Much of the design innovation in business class seats over the last few years has focused on resolving the zero-sum problem with staggered seating now that direct aisle access is largely de rigeur for modern longhaul seats on airlines that want to lay claim to being reasonably premium.

Designers, airlines and seatmakers try hard to make the best of the zero-sum problem, but the fact that fewer than half of the seats in staggered cabins — like Rockwell Collins’ Apex, Stelia’s Solstys, Thompson’s Vantage, Zodiac’s SKYLounge, and others — are more private and mean there’s less risk of being jostled in flight than the rest is still  a problem.

(And it’s definitely fewer than half, as the result of US regulations that require at least fifty percent of seating next to the aisle to be accessible, they must have movable armrests, Qantas passenger experience supremo Phil Capps told your author when the airline introduced its latest business seat. This means they must be directly aisle-adjacent rather than window-adjacent. As a result, there are more of the aisle-adjacent than window-adjacent seats installed.)
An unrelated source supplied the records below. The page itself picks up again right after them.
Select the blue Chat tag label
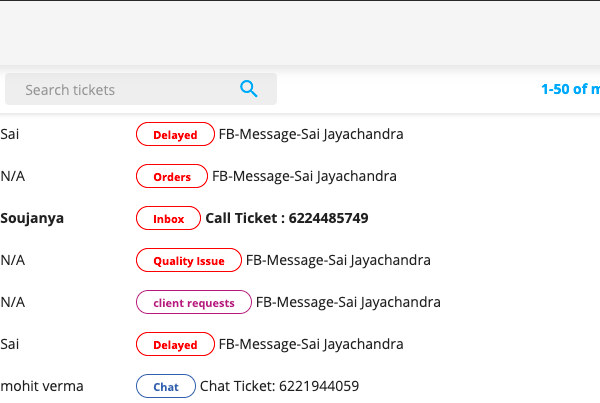This screenshot has height=403, width=600. pyautogui.click(x=166, y=386)
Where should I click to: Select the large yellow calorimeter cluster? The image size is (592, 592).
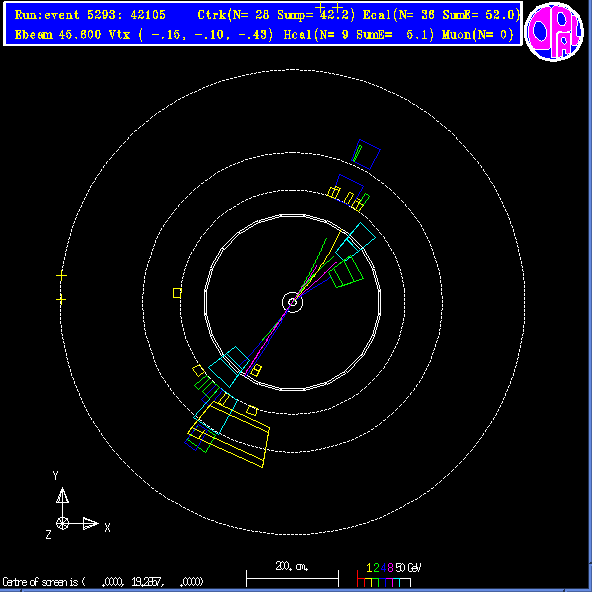tap(229, 434)
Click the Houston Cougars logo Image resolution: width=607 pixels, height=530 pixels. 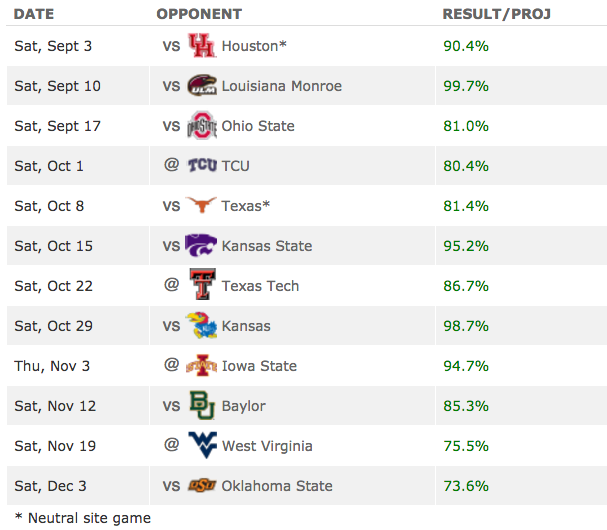click(x=201, y=46)
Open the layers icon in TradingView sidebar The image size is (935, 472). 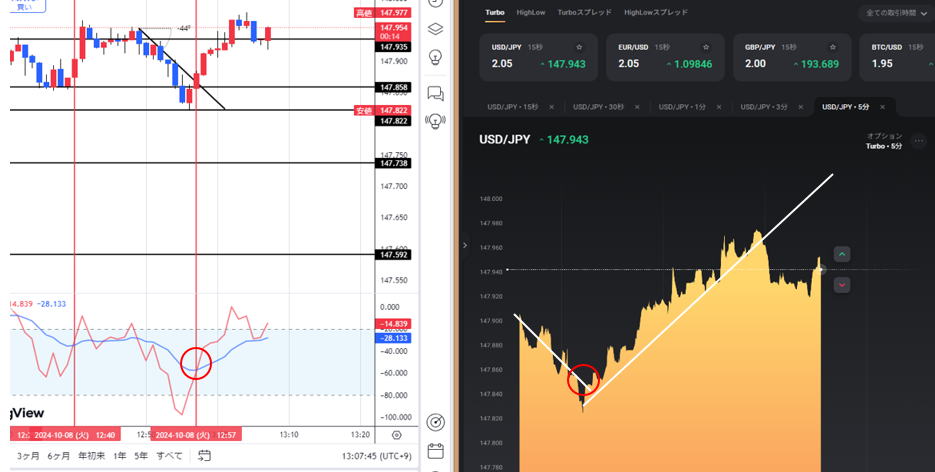(435, 29)
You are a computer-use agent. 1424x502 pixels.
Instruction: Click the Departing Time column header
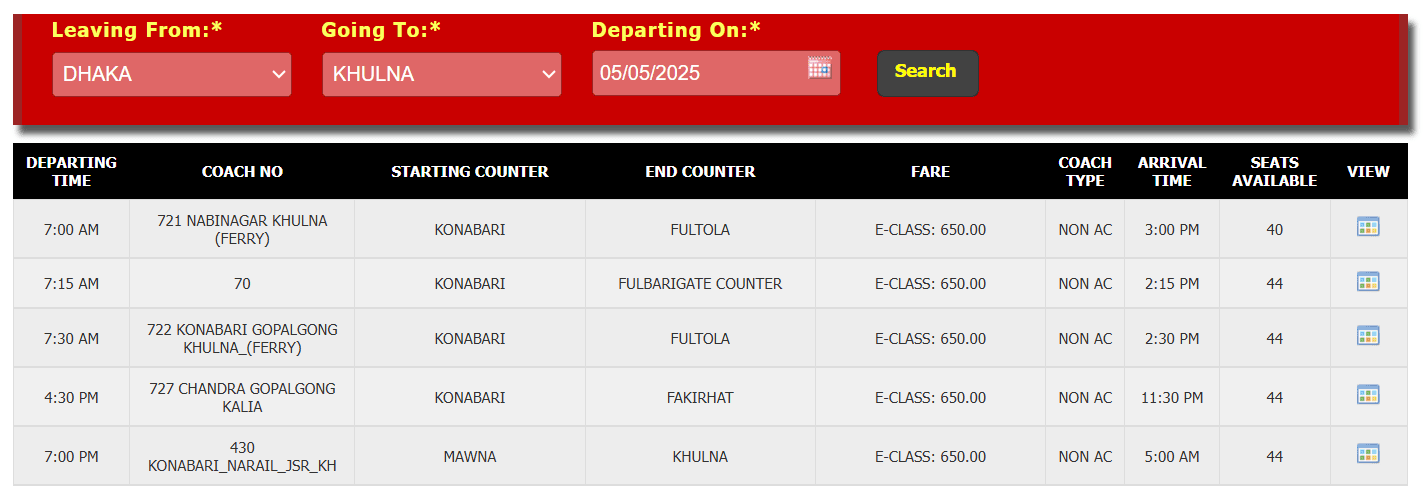71,171
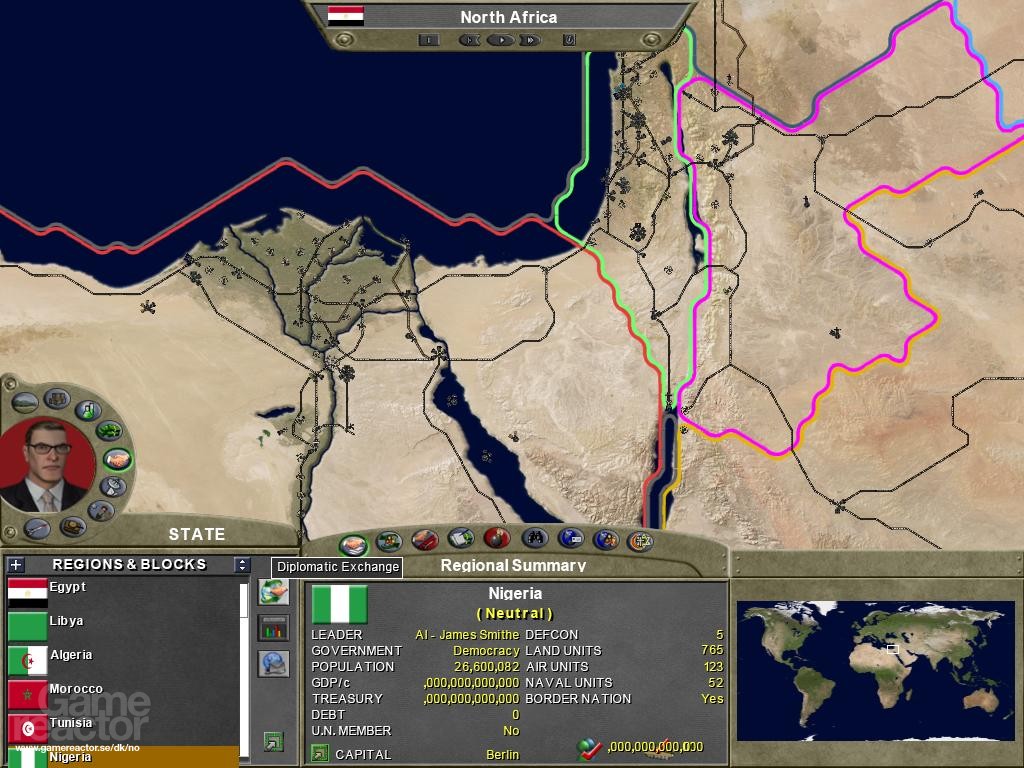
Task: Open the Diplomatic Exchange icon in side panel
Action: (x=272, y=592)
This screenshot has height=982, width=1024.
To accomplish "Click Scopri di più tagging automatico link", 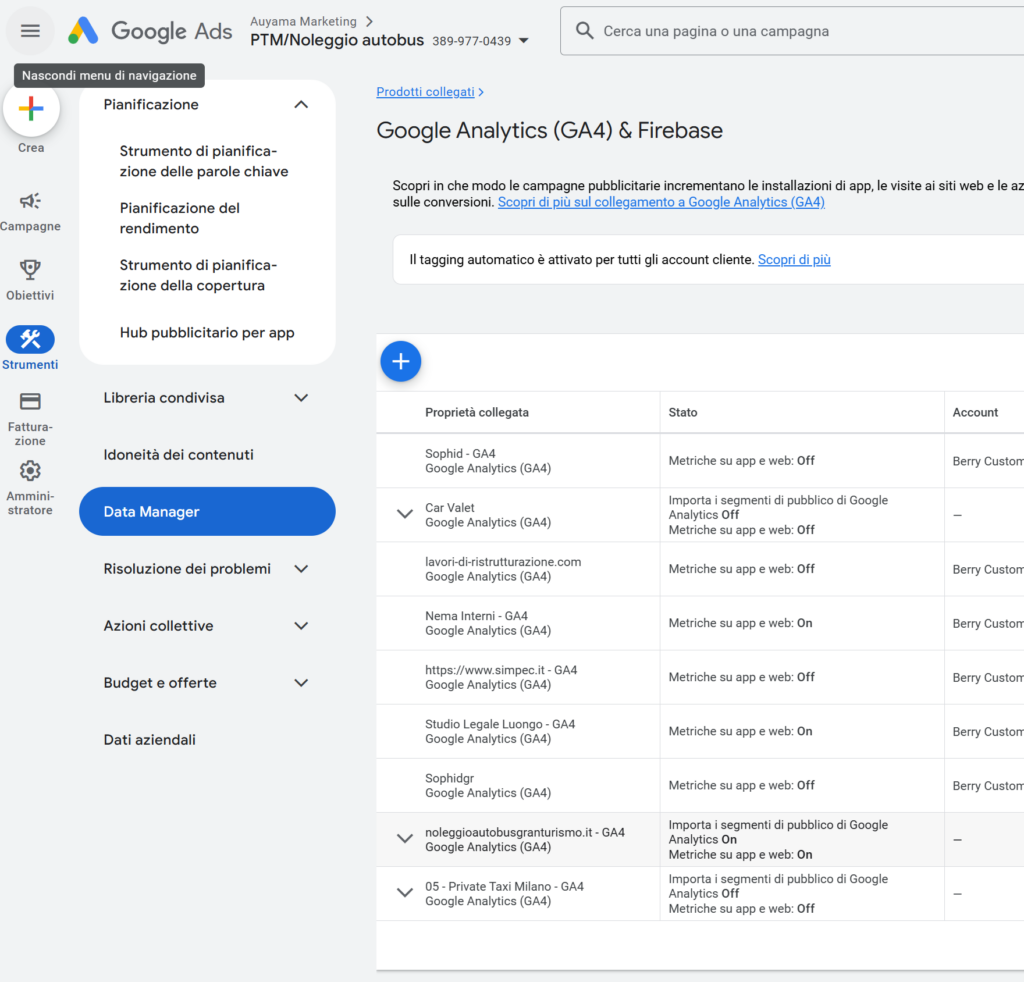I will click(794, 260).
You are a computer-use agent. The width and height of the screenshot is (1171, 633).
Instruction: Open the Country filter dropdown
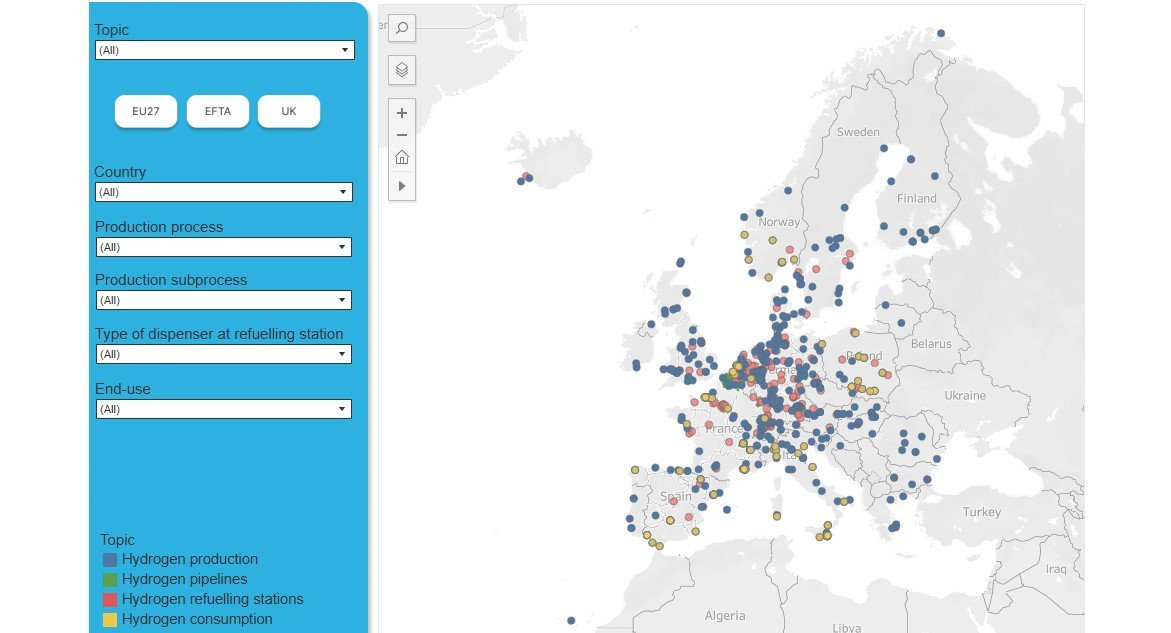(223, 191)
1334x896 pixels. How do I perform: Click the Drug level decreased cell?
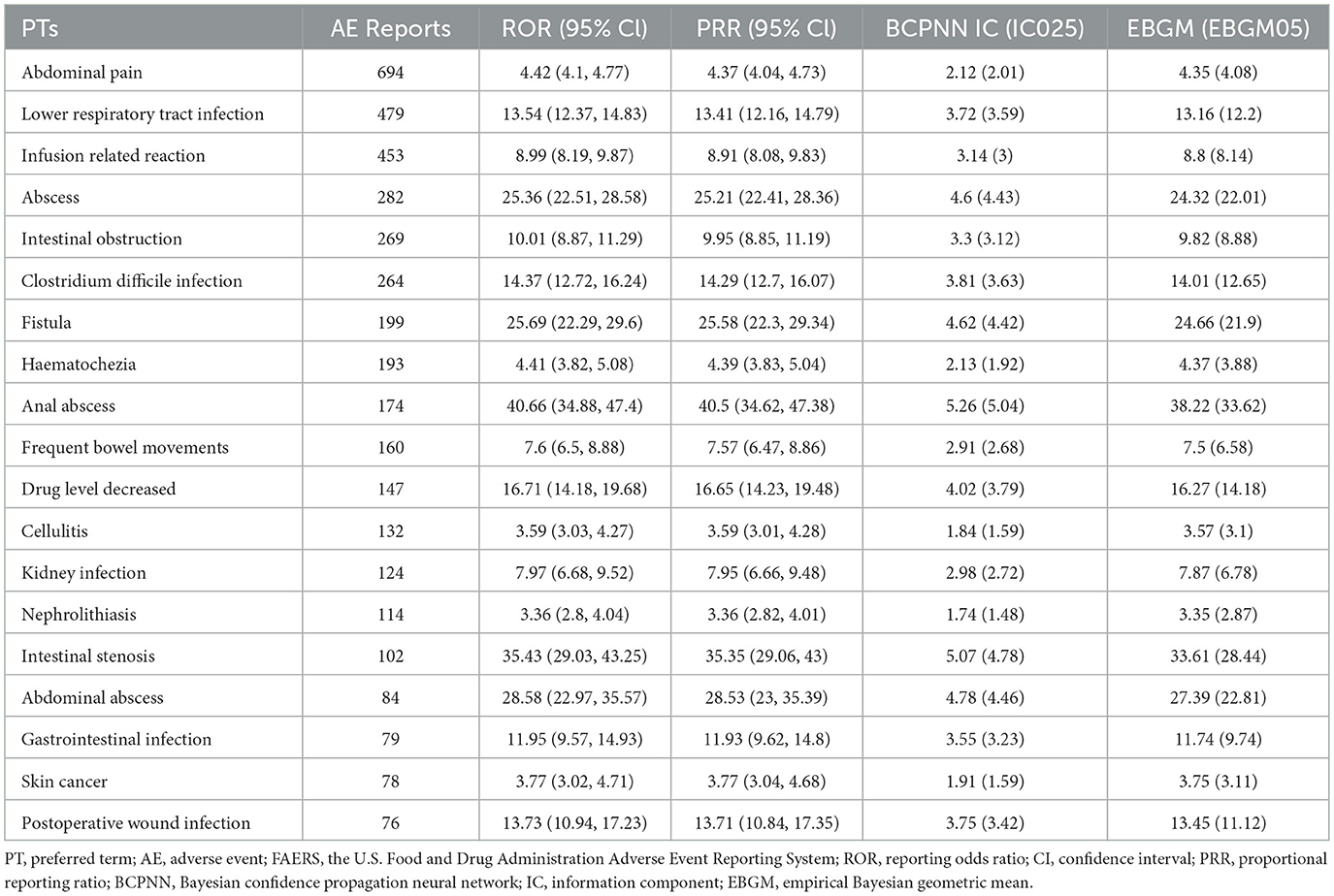(x=99, y=489)
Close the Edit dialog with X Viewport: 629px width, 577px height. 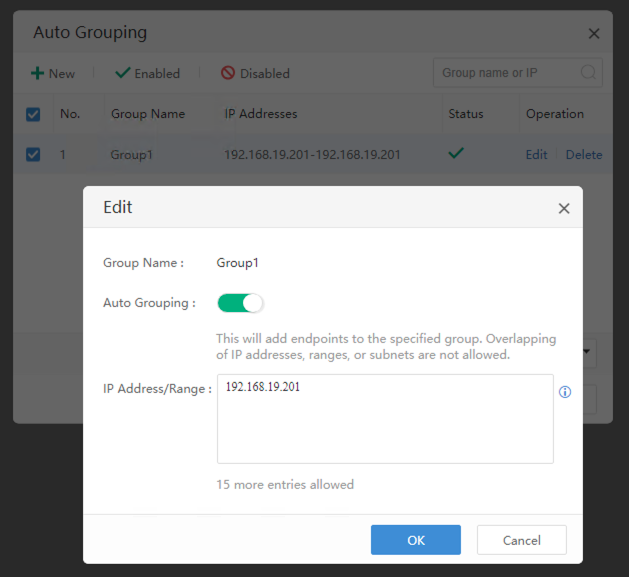coord(564,208)
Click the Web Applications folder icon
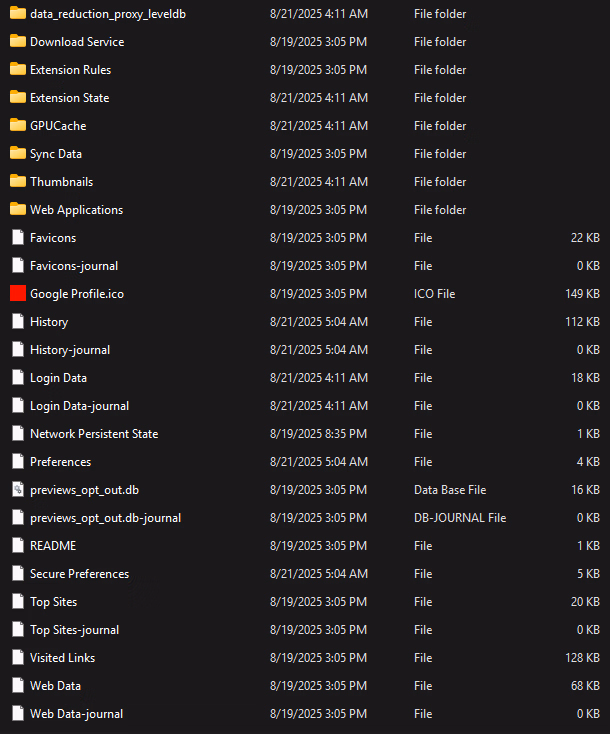This screenshot has width=610, height=734. click(x=17, y=210)
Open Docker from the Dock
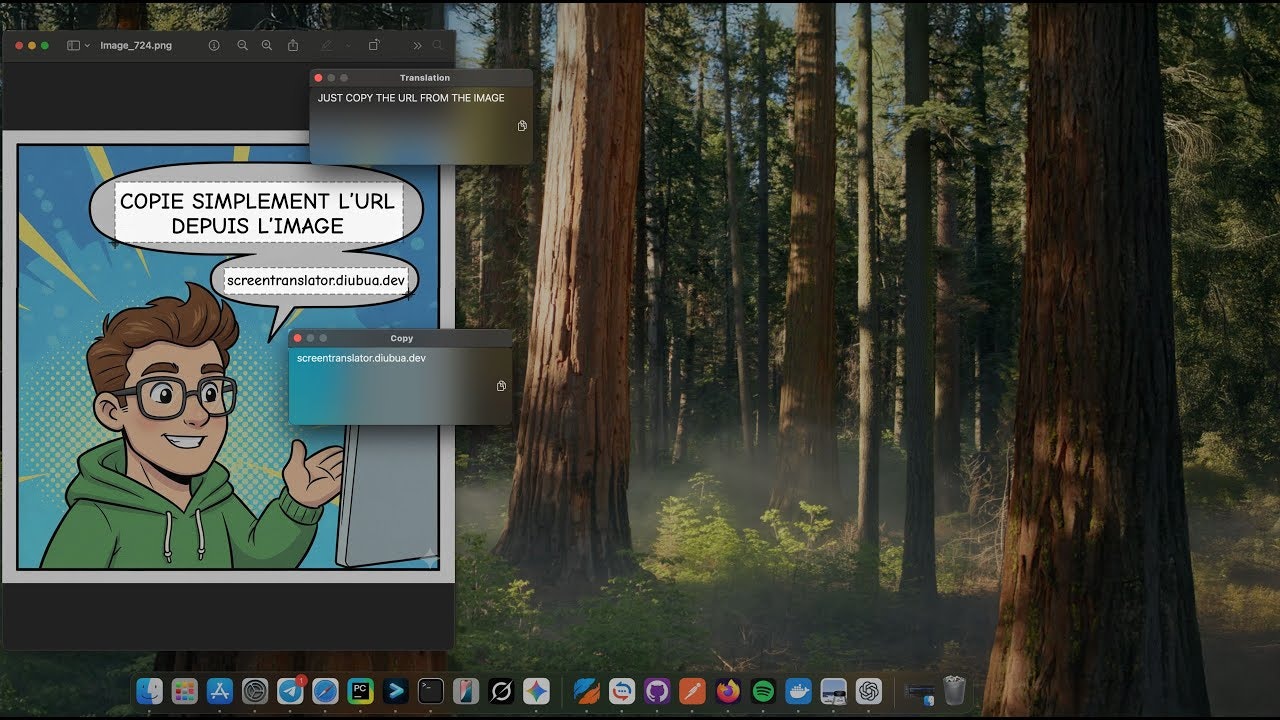Viewport: 1280px width, 720px height. tap(796, 690)
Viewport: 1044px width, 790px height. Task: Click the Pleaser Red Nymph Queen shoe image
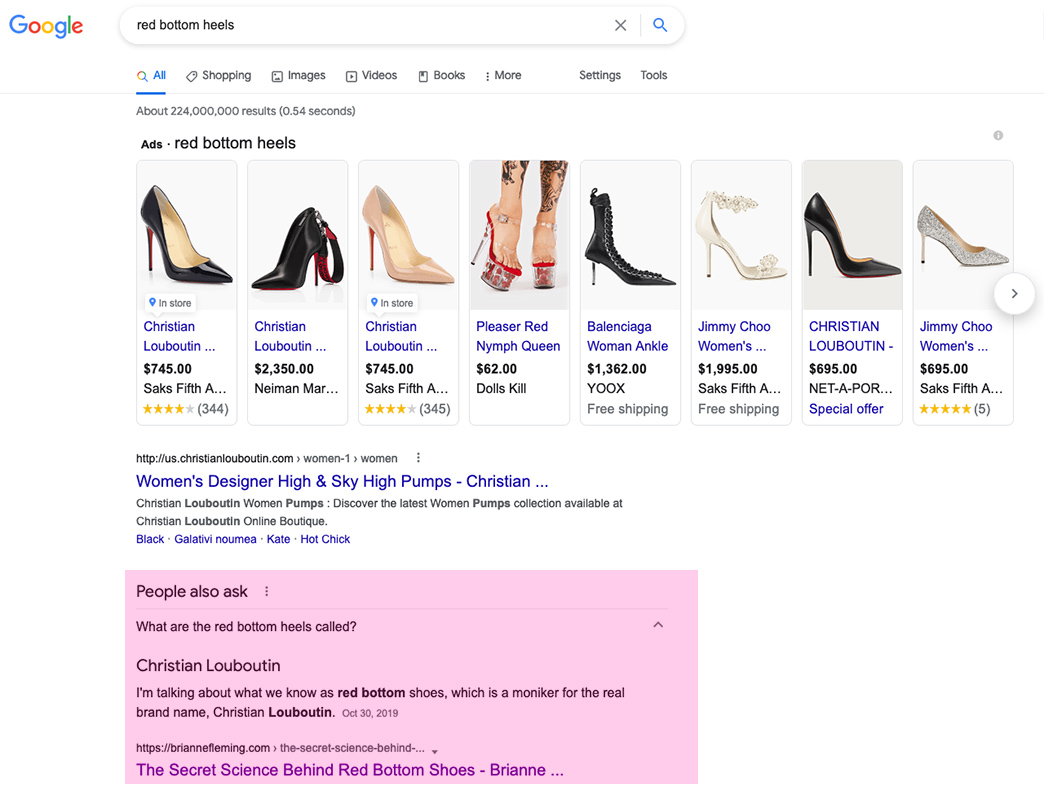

So far, seatmakers and airlines have tried to solve the zero-sum problem in two ways: angles and doors. These have met with a varying amount of success.

The angle option is exemplified in Zodiac’s Optima product, on which United’s Polaris is based. The aisle-adjacent seats are raked backwards on an angle so the passenger looks out towards the aisle, meaning that a big part of the zero-sum problem, privacy and the shoulder-bumping issue, are mitigated. Overall, this works fairly well.

Optima goes a long way to fixing the zero-sum issue with staggered seating. Image: Zodiac

Thompson’s Vantage XL+, meanwhile, first released as the Delta One Suite, fixes these two issues by adding a door, although most of the privacy benefits are realised only when the door is closed.

Fixing the zero-sum problem is a big part of the attraction for the Delta One suites. Image: Delta

Thompson also offers a longer console as an option for aisle-adjacent seats, which can make them more attractive for passengers who like a lot of space to spread out.

The problem with these two approaches, however, is that they just mask the issue. If you like a window seat, the seats that are actually adjacent to the window are better than the ones adjacent to the aisle, because you can see more. Depending on your other preferences — bed length, elbow room, and so on — your mileage may vary.

If you pick a seat next to the window, you want to be next to the window. Image: United

What if designers actually made these less desirable seats truly more desirable, though? What if they developed the idea that the old B/E Aerospace came up with for Apex when it rolled out for JAL, or what Thompson does with Vantage, and added useful extra storage, perhaps with a series of drawers or compartments?

How could JAL use this space to make its Rockwell Collins Apex seat even more attractive? Image: JAL

What if there were some way to leverage the additional space for a bigger screen, or a bigger tray table, or double beds in a “honeymoon” layout to kiss your sweetie goodnight, or if there were an option for an extra USB port and PED holder?


What if airlines and seatmakers truly catered to taller passengers — who often feel staggered seats can be confining — and added a couple of extra inches by hook or by crook (or by simply installing the seats further apart)?

What about adding a larger minibar to seats like Emirates’ A380 product, or a larger touchscreen tablet for controlling the inflight entertainment system? What about layered laptop and tablet stowage options on the window-side console, which can be a few inches higher since nobody has to squeeze past it?

And what if airlines could design ways to brand (and monetise) these seats as some kind of “Sky Office”, along the lines of what Swiss does with charging extra to reserve its “throne” single seats in the Vantage layout? What if the “Sky Office” ancillary also came with a set of extra perks, like free Internet, access to the first class lounge, extra frequent flyer miles, or similar?

Only some of these ideas have weight implications for the seats, which is of course an increasing concern for suppliers and airlines. But as we see the design of business class develop, particularly in the context of continuing appetite for ancillary fees and frequent flyer perks, perhaps there’s some wider thinking to do about new strategies to really win the zero-sum game.